Sixteen by Nine: A film project
For this project 'Sixteen by Nine' we were in small groups and asked to create a 2 minute film on the theme of 'London'.
Our film, Clockwork, will document the activities that occur whilst London is asleep. The film will focus on the characters that come out of the woodwork after dusk, whose jobs are to prepare the city for the coming day before the sun rises. The film aims to reveal the unexpected beauty in the overlooked night shift and early morning workers’ routines.
Characterised by muted tones and soft camera movements, the narrative guides the viewer through a gradual journey of London from dusk to dawn. The film will also highlight the contrast between the fervent activity of the workers going about their duties while the majority of Londoners slumber quietly in the peaceful stillness of the late night and early morning hours.
Our group all agreed on the concept for the film which meant it was fairly easy to come up with further ideas and development. We created a treatment to further refine and communicate our ideas and develop the concept.
After showing our treatment and talking our idea through with our tutors and Raven Smith, we agreed that we needed to go on a recce to check which locations would be best for filming. He also told us to look at the lighting in Gregory Crewdson's night photography. They gave us some interesting locations we could visit and talked about how the film needed energy in it through the soundtrack.
We then started to look at more specific locations where we could film. We knew we wanted to stay around the Regent Street area as this would give us a central point full of activity to film. It also made things easier from a logistical standpoint. We created this map which split up the area into sections for each of us to explore. We each went to our specific locations and took photos on our phone of interesting people and activity that we could film on a later date.

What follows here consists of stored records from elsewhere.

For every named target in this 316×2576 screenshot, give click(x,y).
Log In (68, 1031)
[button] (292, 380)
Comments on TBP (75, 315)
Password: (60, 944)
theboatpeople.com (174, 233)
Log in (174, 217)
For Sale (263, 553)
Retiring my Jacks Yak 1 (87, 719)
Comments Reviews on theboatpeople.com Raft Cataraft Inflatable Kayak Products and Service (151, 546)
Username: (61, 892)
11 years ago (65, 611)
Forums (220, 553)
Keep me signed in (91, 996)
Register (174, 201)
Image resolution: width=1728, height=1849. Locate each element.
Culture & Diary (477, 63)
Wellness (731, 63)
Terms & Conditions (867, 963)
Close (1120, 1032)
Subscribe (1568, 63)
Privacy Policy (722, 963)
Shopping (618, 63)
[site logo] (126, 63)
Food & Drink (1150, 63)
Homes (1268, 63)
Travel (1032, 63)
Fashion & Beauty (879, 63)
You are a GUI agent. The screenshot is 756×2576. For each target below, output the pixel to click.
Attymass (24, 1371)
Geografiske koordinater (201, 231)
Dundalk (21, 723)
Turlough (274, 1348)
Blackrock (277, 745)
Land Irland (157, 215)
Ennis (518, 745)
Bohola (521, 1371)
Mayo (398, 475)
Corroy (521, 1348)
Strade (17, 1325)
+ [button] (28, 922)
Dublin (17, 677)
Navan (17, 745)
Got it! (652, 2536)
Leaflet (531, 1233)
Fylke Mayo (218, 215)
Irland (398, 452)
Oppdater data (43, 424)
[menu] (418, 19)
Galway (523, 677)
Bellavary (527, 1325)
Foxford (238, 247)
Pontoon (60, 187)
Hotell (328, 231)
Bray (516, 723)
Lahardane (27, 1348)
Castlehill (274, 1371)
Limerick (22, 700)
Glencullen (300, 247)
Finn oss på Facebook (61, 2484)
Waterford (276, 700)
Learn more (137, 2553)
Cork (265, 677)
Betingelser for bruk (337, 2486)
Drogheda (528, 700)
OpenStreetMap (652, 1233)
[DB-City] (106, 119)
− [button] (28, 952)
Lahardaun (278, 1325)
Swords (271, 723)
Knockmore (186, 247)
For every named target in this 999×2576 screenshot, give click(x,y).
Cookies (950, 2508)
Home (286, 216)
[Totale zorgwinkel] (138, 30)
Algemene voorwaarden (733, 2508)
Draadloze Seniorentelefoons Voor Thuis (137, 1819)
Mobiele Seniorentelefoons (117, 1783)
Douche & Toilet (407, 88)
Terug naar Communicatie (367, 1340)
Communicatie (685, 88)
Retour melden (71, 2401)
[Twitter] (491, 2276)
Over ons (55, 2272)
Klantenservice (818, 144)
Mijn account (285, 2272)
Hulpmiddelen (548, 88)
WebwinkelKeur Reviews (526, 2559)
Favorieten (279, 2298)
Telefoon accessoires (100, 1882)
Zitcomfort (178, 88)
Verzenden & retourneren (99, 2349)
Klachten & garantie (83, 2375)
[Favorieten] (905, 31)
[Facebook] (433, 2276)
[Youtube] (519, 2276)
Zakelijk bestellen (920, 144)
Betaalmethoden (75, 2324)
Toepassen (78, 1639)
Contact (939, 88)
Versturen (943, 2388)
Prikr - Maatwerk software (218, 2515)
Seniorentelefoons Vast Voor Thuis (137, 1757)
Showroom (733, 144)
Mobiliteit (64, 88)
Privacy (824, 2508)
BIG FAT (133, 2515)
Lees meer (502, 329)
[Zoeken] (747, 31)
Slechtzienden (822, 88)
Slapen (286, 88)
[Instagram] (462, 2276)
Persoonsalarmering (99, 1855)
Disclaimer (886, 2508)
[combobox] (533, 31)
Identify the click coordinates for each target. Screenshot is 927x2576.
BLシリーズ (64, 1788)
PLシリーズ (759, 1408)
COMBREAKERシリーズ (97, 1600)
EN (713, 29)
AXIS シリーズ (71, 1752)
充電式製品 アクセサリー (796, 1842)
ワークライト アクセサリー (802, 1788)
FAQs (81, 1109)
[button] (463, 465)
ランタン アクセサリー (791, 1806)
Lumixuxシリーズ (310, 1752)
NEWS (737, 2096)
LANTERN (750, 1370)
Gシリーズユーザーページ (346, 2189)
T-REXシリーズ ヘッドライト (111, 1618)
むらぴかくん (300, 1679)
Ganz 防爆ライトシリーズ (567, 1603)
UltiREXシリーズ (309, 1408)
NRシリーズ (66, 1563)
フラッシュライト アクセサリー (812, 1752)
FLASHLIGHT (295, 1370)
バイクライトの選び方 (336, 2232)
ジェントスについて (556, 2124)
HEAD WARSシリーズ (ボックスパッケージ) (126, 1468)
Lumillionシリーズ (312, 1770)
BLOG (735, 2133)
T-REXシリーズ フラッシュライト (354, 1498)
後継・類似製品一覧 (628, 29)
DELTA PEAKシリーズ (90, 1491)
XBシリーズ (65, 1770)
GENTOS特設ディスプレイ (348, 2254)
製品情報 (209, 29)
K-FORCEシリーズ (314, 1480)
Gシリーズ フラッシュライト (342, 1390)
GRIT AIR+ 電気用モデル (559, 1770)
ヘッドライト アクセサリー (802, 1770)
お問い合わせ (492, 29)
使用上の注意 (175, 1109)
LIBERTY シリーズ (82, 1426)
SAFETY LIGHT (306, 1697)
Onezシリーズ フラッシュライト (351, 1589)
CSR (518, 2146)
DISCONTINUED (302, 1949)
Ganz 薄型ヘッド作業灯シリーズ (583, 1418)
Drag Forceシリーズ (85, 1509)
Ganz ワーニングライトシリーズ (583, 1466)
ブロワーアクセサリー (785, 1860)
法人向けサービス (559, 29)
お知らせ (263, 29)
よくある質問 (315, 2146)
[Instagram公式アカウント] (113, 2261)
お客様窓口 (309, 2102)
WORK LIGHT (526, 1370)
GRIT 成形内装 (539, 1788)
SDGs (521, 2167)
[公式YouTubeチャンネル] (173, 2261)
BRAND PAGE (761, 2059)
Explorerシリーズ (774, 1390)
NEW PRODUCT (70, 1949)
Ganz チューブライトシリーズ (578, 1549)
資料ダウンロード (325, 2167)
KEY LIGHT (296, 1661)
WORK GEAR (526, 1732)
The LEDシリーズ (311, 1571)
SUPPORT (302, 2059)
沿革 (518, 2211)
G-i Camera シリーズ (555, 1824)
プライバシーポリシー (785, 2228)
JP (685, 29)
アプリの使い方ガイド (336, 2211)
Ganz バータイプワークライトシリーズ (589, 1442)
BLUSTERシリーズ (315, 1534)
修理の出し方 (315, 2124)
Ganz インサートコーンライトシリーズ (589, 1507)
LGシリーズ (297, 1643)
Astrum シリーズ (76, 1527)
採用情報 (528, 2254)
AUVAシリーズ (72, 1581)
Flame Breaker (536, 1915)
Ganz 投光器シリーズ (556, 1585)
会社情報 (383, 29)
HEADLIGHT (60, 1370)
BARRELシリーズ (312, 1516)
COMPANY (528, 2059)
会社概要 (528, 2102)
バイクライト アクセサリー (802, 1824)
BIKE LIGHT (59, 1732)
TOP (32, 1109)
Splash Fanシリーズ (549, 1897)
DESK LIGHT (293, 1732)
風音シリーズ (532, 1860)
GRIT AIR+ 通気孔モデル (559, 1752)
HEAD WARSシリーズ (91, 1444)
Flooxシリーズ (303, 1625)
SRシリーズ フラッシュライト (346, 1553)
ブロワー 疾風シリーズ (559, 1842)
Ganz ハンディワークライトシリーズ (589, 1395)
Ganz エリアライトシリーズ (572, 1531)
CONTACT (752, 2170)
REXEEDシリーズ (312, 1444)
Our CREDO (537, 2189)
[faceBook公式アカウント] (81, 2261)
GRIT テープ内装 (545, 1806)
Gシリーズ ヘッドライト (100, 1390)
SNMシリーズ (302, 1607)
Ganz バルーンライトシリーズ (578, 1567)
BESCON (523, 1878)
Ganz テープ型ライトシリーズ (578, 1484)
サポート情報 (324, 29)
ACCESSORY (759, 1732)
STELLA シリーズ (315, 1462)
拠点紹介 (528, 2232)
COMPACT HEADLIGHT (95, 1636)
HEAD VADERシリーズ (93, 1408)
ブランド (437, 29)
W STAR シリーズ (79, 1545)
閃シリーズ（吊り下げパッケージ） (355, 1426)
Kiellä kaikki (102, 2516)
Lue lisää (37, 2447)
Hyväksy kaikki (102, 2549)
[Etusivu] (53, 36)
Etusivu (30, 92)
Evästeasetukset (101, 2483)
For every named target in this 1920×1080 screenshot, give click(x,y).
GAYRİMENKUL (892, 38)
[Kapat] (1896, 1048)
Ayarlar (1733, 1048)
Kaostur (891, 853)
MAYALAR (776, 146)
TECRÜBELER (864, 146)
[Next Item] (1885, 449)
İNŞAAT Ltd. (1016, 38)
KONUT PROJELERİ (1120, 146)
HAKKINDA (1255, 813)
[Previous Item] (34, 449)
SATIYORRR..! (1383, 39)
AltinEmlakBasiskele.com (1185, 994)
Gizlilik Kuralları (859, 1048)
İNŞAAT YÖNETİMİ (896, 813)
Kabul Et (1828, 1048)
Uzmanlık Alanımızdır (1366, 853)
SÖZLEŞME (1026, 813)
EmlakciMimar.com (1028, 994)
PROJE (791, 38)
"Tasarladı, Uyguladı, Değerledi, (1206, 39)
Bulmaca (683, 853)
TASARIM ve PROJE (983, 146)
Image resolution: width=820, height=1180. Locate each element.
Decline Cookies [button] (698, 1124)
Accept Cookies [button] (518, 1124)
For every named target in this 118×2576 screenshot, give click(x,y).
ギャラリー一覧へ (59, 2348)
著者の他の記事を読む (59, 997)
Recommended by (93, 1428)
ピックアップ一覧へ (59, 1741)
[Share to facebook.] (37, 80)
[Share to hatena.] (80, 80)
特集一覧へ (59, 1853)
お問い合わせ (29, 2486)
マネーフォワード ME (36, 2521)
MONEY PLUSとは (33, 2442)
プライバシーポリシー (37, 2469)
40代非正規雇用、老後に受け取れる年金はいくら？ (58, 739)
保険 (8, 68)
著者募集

After the recce we all looked at the photos we had taken and found that we had not taken enough photos of people. And since people were going to be the main focus of the video, we needed to think more carefully about where we were filming. Our aim was to discover people as we explored the area in the early hours of the morning and ask if we could film them doing their jobs for a student film. We also made many lists about more specific areas we could film like the gates for Oxford Circus tube station and the Metro newspapers being dropped off. We made a list of all of the jobs we wanted to film such as window cleaners, retail staff, tube workers and street cleaners. After doing this planning we felt much more prepared and ready to start filming.
We ended up having 2 shoot days, the first one was to capture the night workers in the late evening, and the second one was to capture workers in the early hours of the morning.
On the first day we had 2 cinematogrpahers and a person who was asking people if we could film them. This ended up working really well as we were able to to capture a lot of people form different angles. We saw a variety of people including construction workers, window cleaners, bin men and engineers. The next day when we looked at our footage we found that a lot of it focused on great content but the filming was not stable enough and this worsens the look of the footage. Our tutor advised us to use tripods, (which seemed obvious looking back) so the cameras were still and observing the night workers.
On the second shoot day, with our tripods, the footage was much better and looked really great. With 2 cameras we were still able to get a variety of angles but now the footage looked much more stable and higher quality. As this was our second day filming on the streets, we were much more confident approaching people and asking if we could film them. Almost everyone said yes although there were a few people who didn't want to be on camera. A lot of people were very friendly and talkative which was nice to see because they normally carry out their shifts alone. I enjoyed the second shoot day a lot more as we had a better idea of what we were doing, and out footage was much better quality.
When it came to editing we didn't know where to start so we shared all of the footage onto a Google drive so everyone in our group could access it. The people who felt more comfortable editing them made a rough cut of the film and we picked the best one. After showing out tutors and getting feedback of how to move forward, we edited the film together on one computer, with everyone contributing. This process took longer as there was some disagreements about which clips should be used but generally we worked very well together and editing went smoothly. We knew which soundtrack we were using from the start so we spent a lot of time making sure the cutting of clips and the edit flowed well with the music.
We had a lot of late nights in the studio trying to get the edit right, and when we were happy with it we started to colour grade it. We are all new to colour grading so we really struggled with this. We learnt as we did it so the film did not have the best colour.
Overall I was really pleased with the outcome of this project. Our team worked really well together and I leant a lot about planning a film shoot, cinematography, editing and colour grading. Looking back I think we wasted a lot of time at the start of the project which meant we had to finish it fairly quickly. I learnt a lot about using Premier Pro and am now much more comfortable using it for editing video, where as previously I would have used Final Cut Pro. I am happy with the outcome as we produced an interesting short piece that stayed true to the treatment.